EXTRACTED INFORMATION —
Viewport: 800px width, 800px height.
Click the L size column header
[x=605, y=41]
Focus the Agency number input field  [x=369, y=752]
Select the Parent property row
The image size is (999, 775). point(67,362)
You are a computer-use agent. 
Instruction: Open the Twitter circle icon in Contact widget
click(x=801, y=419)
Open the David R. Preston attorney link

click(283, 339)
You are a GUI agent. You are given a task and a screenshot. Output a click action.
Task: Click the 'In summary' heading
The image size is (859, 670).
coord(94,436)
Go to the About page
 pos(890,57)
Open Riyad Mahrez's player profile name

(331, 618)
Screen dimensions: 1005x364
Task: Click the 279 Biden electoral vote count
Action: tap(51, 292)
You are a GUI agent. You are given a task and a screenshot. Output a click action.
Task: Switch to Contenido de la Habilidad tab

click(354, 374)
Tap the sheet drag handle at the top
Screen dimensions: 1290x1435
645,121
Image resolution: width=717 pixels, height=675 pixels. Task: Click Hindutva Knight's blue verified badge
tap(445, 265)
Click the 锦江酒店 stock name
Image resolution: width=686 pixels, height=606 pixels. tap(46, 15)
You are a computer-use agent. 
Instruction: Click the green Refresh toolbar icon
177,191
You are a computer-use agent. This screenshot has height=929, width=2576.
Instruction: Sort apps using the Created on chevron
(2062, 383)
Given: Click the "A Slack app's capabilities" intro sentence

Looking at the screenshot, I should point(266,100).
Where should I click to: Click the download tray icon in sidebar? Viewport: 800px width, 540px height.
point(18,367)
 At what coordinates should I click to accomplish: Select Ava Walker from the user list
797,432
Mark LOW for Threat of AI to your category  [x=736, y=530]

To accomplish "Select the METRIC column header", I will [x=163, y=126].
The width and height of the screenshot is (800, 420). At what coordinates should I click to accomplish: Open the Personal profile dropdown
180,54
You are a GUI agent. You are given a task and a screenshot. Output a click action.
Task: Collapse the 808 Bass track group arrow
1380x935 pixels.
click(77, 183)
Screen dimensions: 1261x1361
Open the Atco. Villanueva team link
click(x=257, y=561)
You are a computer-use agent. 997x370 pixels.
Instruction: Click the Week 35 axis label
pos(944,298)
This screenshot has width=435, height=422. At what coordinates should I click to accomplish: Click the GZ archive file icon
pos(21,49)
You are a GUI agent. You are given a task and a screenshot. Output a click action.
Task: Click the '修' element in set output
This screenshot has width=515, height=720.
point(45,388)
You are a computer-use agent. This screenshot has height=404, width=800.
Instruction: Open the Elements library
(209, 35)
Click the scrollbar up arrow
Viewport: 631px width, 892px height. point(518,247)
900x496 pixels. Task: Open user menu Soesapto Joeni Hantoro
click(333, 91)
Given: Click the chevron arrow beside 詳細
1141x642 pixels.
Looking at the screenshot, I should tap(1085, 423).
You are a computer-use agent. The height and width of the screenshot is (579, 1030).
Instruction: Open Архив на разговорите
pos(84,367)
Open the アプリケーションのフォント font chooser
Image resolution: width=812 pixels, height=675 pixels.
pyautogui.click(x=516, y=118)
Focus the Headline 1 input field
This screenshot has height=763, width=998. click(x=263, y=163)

GOAL OF THE EXERCISE —
Every entry above must be copied exactly.

RESULT —
Viewport: 800px width, 800px height.
Click the L size column header
[x=605, y=41]
Focus the Agency number input field  [x=369, y=752]
Select the Parent property row
The image size is (999, 775). point(67,362)
You are a computer-use agent. 
Instruction: Open the Twitter circle icon in Contact widget
click(x=801, y=419)
Open the David R. Preston attorney link

click(283, 339)
You are a GUI agent. You are given a task and a screenshot. Output a click action.
Task: Click the 'In summary' heading
The image size is (859, 670).
coord(94,436)
Go to the About page
 pos(890,57)
Open Riyad Mahrez's player profile name

(331, 618)
Screen dimensions: 1005x364
Task: Click the 279 Biden electoral vote count
Action: tap(51, 292)
You are a GUI agent. You are given a task and a screenshot. Output a click action.
Task: Switch to Contenido de la Habilidad tab

click(354, 374)
Tap the sheet drag handle at the top
Screen dimensions: 1290x1435
645,121
Image resolution: width=717 pixels, height=675 pixels. Task: Click Hindutva Knight's blue verified badge
tap(445, 265)
Click the 锦江酒店 stock name
Image resolution: width=686 pixels, height=606 pixels. tap(46, 15)
You are a computer-use agent. 
Instruction: Click the green Refresh toolbar icon
177,191
You are a computer-use agent. This screenshot has height=929, width=2576.
Instruction: Sort apps using the Created on chevron
(2062, 383)
Given: Click the "A Slack app's capabilities" intro sentence

Looking at the screenshot, I should point(266,100).
Where should I click to: Click the download tray icon in sidebar? Viewport: 800px width, 540px height.
point(18,367)
 At what coordinates should I click to accomplish: Select Ava Walker from the user list
797,432
Mark LOW for Threat of AI to your category  [x=736, y=530]

To accomplish "Select the METRIC column header", I will [x=163, y=126].
The width and height of the screenshot is (800, 420). At what coordinates should I click to accomplish: Open the Personal profile dropdown
180,54
You are a GUI agent. You are given a task and a screenshot. Output a click action.
Task: Collapse the 808 Bass track group arrow
1380x935 pixels.
click(77, 183)
Screen dimensions: 1261x1361
Open the Atco. Villanueva team link
click(x=257, y=561)
You are a computer-use agent. 997x370 pixels.
Instruction: Click the Week 35 axis label
pos(944,298)
This screenshot has width=435, height=422. At what coordinates should I click to accomplish: Click the GZ archive file icon
pos(21,49)
You are a GUI agent. You are given a task and a screenshot. Output a click action.
Task: Click the '修' element in set output
This screenshot has width=515, height=720.
point(45,388)
You are a computer-use agent. This screenshot has height=404, width=800.
Instruction: Open the Elements library
(209, 35)
Click the scrollbar up arrow
Viewport: 631px width, 892px height. point(518,247)
900x496 pixels. Task: Open user menu Soesapto Joeni Hantoro
click(333, 91)
Given: Click the chevron arrow beside 詳細
1141x642 pixels.
Looking at the screenshot, I should tap(1085, 423).
You are a computer-use agent. The height and width of the screenshot is (579, 1030).
Instruction: Open Архив на разговорите
pos(84,367)
Open the アプリケーションのフォント font chooser
Image resolution: width=812 pixels, height=675 pixels.
pyautogui.click(x=516, y=118)
Focus the Headline 1 input field
This screenshot has height=763, width=998. click(x=263, y=163)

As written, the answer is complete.